I took the shavings of 2 carrots and put them in a small jar and turned on hot water over the peels. 
I let it sit over night as I also soaked a sample each of the below picture. 

n the morning the jar was dark purple and I put the fibers inside and let it sit outside all day. 
at the end of the day, i checked them out and the temp. The temp in the jar reach 110f! 
I did a wash test and no fading. AND there was no bleeding of color. 

dried pieces. 

I let them sit in the jar again over night.
in the morning i took out the shavings and some of the color was drained from them but not all.
i started a new jar with them and left it all day to see if more color would bleed into the water. 
That is the jar to the left. 
Look how magenta:)
I popped in a little doiley and a lenght of lace ribbon. 

The first jar I left the dye bath in there- I will mention though that I accidently dumped half of it out (!) I was so upset. But i filled the missing space with water (it was half the jar) and continued on. I entered in a sample each of what I had left and what i didn't dye with yet for the purple carrots. soon realizing that this dye was so concentrated, diluting it was no problem either. 
That is the jar on the left in the right photo. 


{these 2 colors are the exact colors of these sparkly water batons my sister, shannon and I had when we were young. She had magenta and I had purple. I would spend hours flipping this baton over and over just the watch the glitter float and pile softly to the bottom. It was very soothing. 

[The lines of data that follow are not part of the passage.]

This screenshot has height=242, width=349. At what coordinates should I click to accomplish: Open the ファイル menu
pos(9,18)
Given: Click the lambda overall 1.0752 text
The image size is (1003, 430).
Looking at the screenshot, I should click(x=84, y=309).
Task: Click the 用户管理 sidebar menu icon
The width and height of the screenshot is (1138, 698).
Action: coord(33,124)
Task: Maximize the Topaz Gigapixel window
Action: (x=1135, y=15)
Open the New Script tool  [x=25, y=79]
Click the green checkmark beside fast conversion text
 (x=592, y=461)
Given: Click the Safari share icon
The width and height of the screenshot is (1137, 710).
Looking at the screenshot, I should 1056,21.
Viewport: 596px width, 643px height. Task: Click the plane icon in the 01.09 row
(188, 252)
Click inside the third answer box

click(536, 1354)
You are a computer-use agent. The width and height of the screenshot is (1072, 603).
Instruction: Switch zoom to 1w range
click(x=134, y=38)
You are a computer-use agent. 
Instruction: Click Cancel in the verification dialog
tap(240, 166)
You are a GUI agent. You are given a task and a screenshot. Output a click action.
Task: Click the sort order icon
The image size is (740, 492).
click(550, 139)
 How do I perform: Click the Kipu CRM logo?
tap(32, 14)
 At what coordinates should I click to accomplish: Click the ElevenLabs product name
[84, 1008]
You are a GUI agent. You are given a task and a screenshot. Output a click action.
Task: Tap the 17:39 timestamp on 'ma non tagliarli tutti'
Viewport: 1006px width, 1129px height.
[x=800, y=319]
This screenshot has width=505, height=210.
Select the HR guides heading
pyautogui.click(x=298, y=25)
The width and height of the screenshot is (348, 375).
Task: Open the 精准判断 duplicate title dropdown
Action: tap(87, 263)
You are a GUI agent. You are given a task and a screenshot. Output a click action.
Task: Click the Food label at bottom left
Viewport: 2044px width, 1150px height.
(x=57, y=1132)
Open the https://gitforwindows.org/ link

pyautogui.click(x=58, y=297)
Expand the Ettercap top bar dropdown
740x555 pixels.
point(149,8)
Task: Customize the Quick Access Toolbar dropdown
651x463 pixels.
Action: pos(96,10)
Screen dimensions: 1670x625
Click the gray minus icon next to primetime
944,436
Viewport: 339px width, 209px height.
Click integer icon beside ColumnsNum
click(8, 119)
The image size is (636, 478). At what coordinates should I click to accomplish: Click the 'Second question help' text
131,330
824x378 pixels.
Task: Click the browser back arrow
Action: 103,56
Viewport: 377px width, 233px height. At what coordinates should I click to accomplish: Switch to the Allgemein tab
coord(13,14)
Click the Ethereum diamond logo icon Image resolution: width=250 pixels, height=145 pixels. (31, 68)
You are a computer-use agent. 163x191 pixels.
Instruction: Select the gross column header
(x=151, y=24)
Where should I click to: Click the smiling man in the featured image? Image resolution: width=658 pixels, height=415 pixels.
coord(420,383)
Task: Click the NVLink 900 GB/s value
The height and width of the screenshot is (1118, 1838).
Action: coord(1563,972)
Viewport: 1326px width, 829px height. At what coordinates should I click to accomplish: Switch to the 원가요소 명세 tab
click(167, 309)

Really happy with these colors. And so excited to add another vegetable scrap to my repertoire. Could it be a stronger dye than red cabbage? 
I'll let you know if it fades.


Anonymous said...

Purple carrots!?!! Love the colour!

Lynn said...

Hey Rachel,

I don't seem to be able to find you email so here I am again. We met at Port Fiber, discussed Fiber Shed...remember me? Anyway, wanted to ask you about your drum carder - I got outbid last week at Casey's silent auction on her old one. Anyway, if you can send me a note I would love to chat about that and about Fiber Shed...
Hope to hear from you soon,


P.S. Purple Loosestrife really surprised me this August and Queen Anne's with iron is so pretty.